GOAL OF THE EXERCISE:
The required result is each line of the entries below containing the string "agent".

RECORDS TO USE:
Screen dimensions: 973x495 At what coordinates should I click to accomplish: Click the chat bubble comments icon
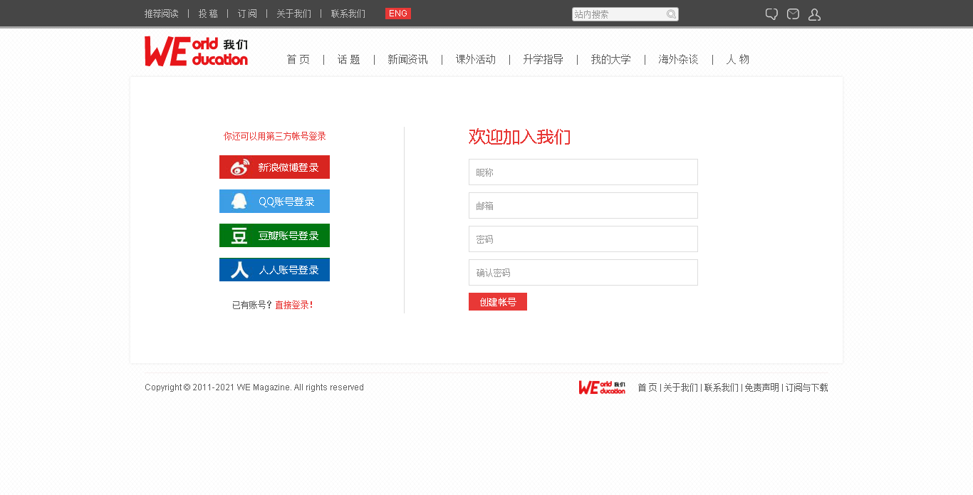click(x=771, y=14)
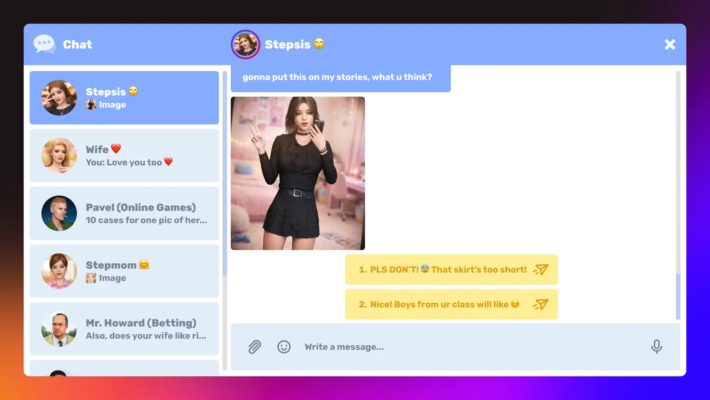Click the chat speech bubble logo icon

(x=44, y=44)
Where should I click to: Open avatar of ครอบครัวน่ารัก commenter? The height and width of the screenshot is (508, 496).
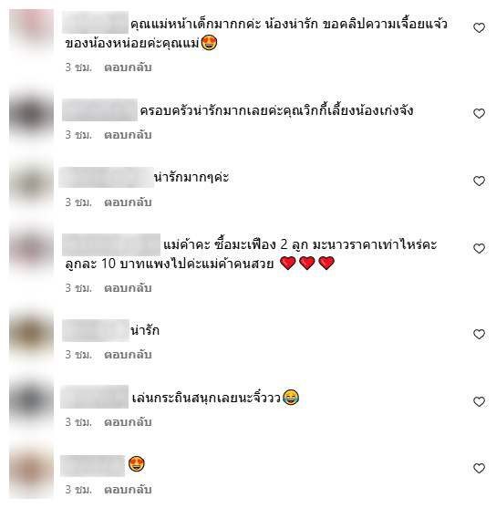pyautogui.click(x=31, y=115)
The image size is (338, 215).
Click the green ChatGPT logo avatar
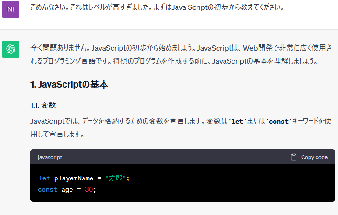[x=11, y=49]
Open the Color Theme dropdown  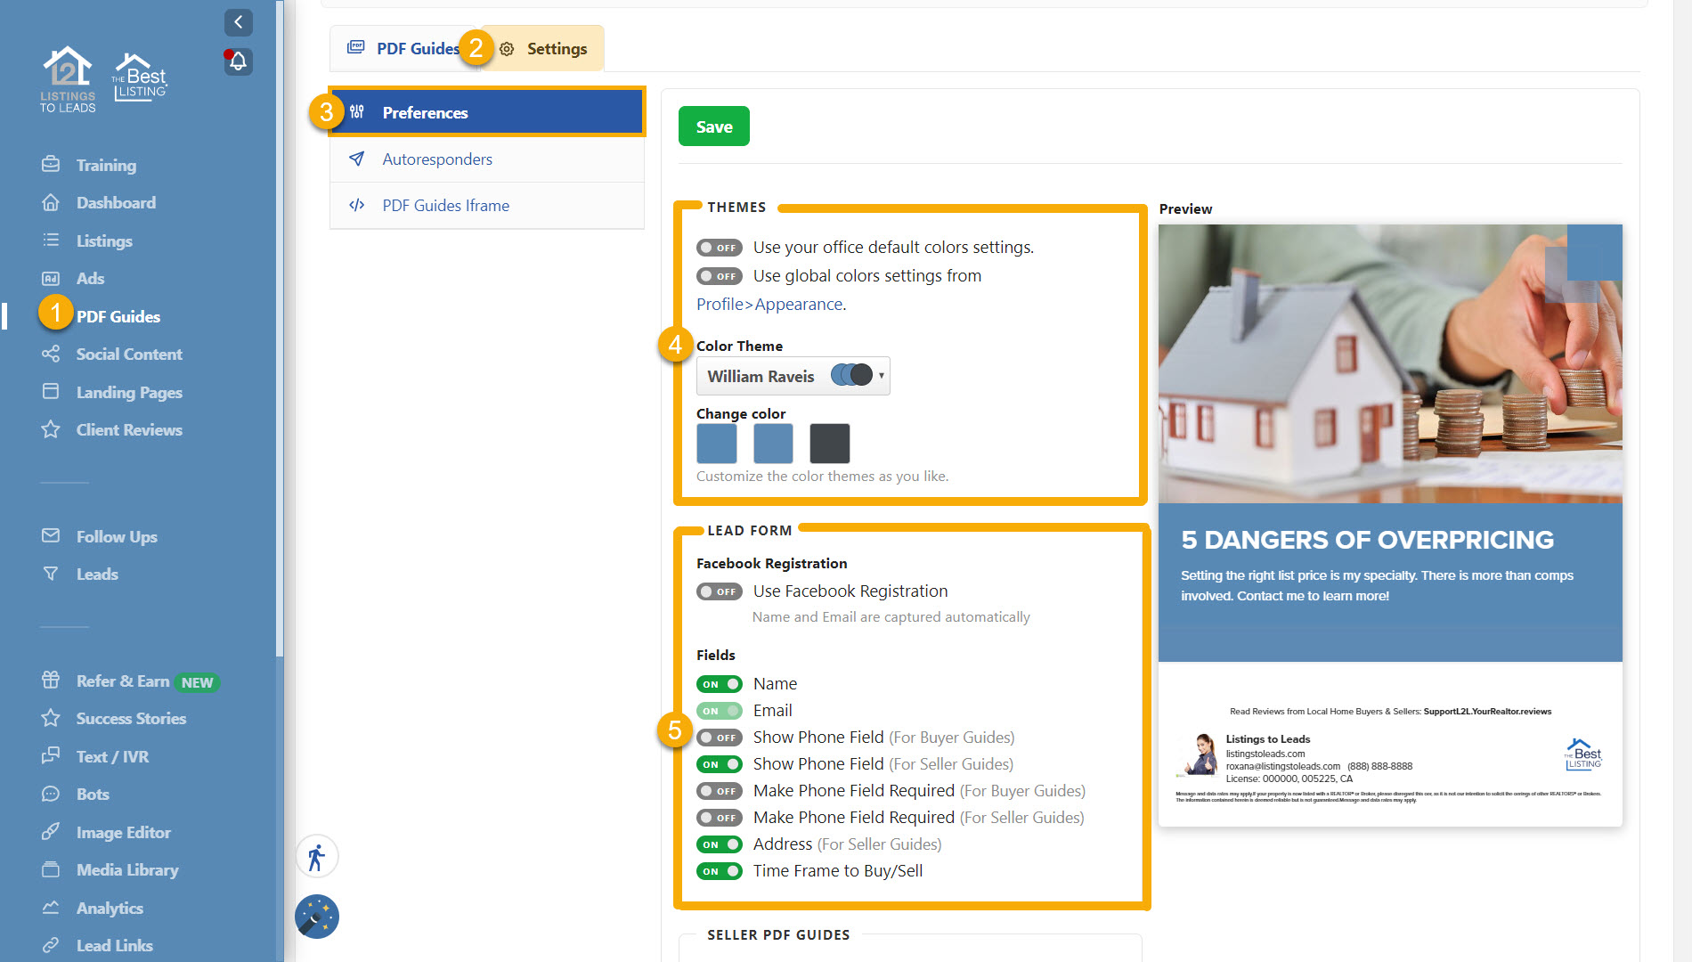[793, 376]
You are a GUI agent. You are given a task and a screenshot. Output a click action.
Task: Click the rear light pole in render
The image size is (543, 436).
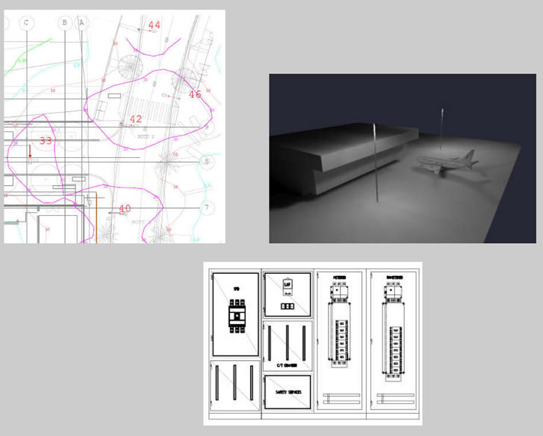[x=442, y=129]
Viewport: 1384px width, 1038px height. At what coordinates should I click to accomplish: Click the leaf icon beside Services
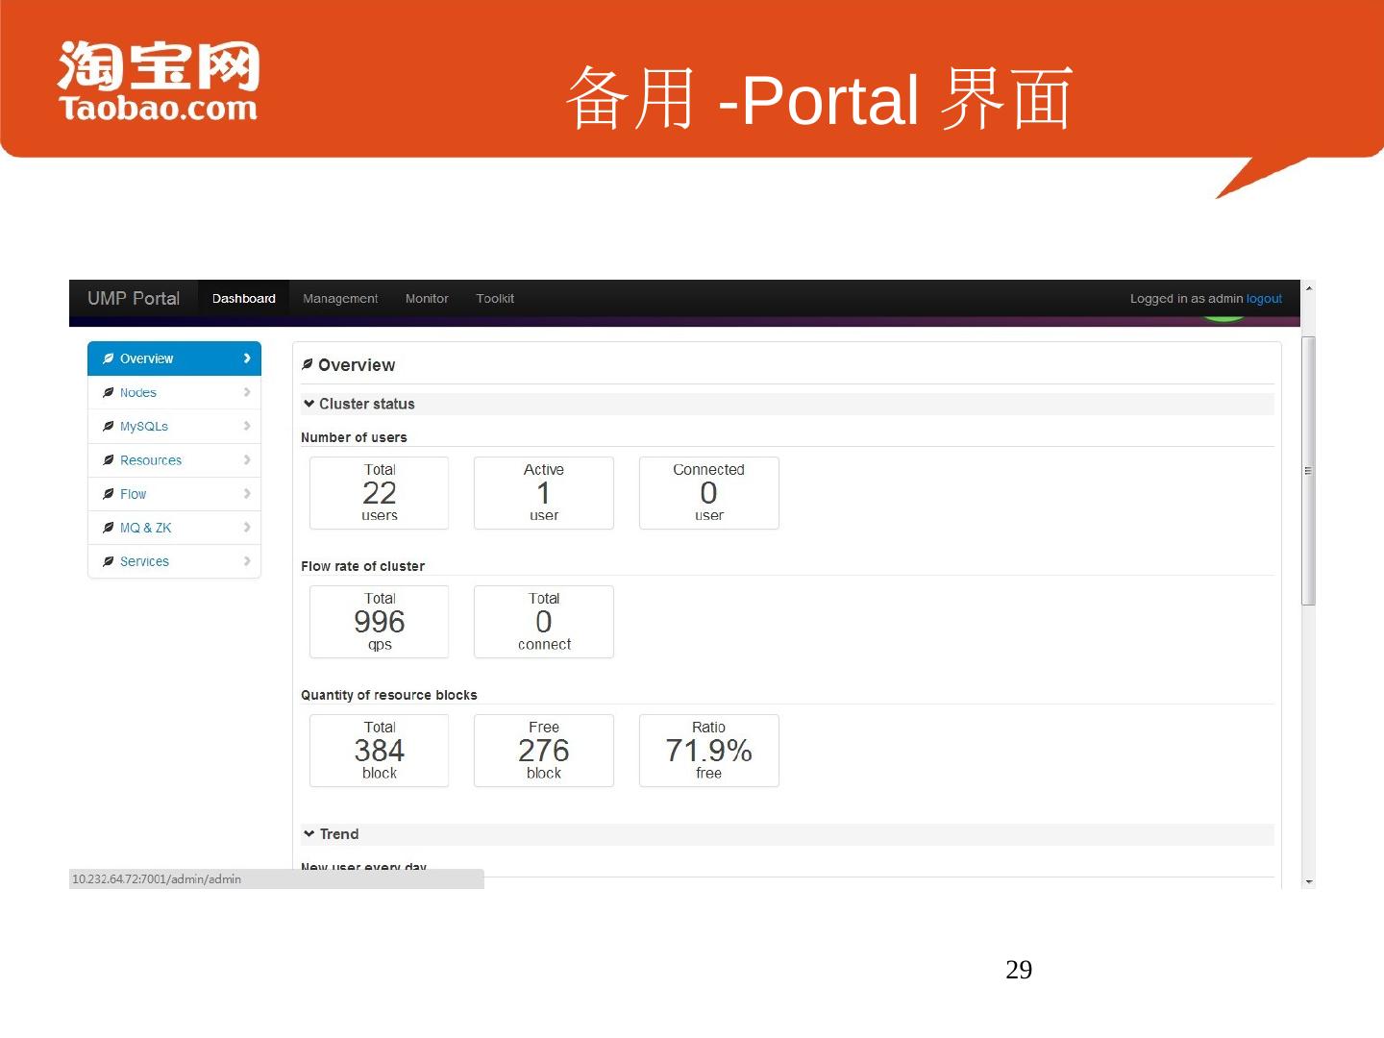[x=109, y=561]
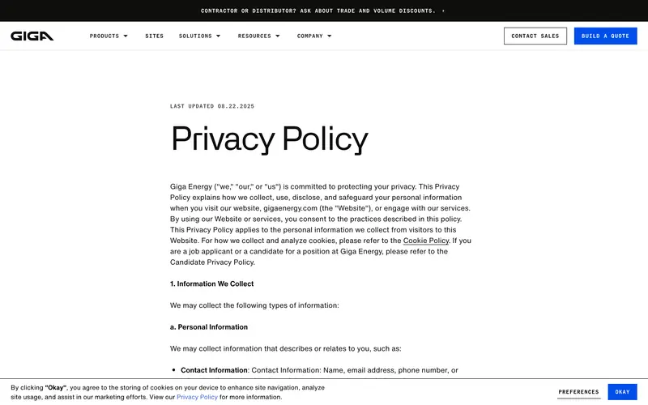Open cookie Preferences
648x405 pixels.
click(x=578, y=392)
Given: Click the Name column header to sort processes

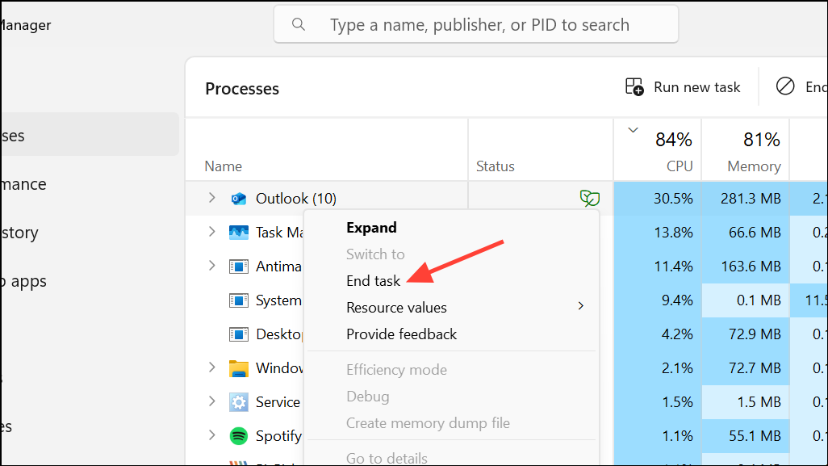Looking at the screenshot, I should 223,166.

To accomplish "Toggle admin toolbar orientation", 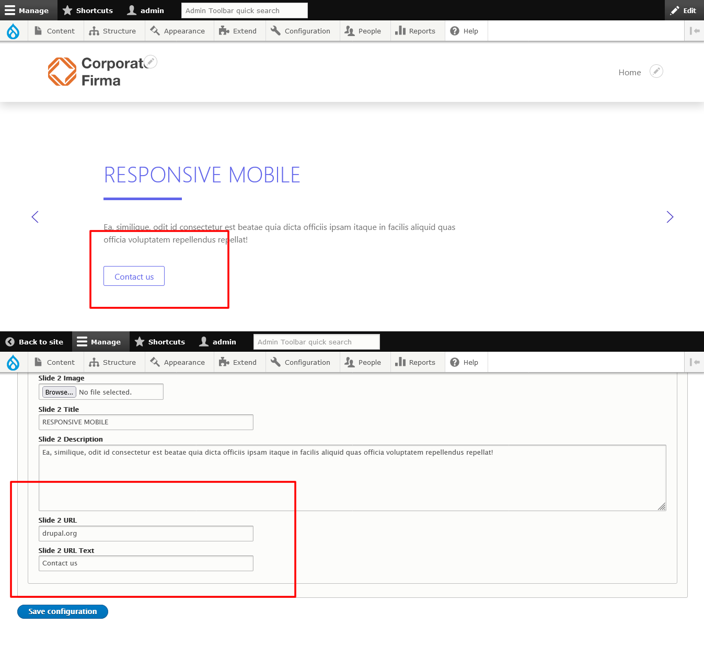I will [x=695, y=31].
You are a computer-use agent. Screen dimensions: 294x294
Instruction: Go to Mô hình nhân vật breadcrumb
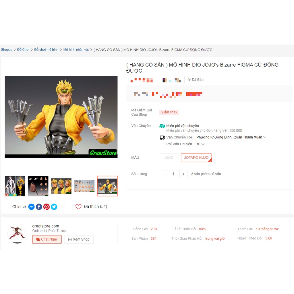pos(76,50)
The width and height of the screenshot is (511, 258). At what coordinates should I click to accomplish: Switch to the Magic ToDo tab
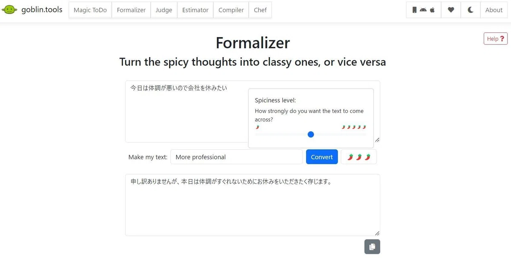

RESULT BELOW:
You are a GUI agent. You are given a task and a screenshot. Output a click action.
You are a computer-use agent. Screen dimensions: 294x294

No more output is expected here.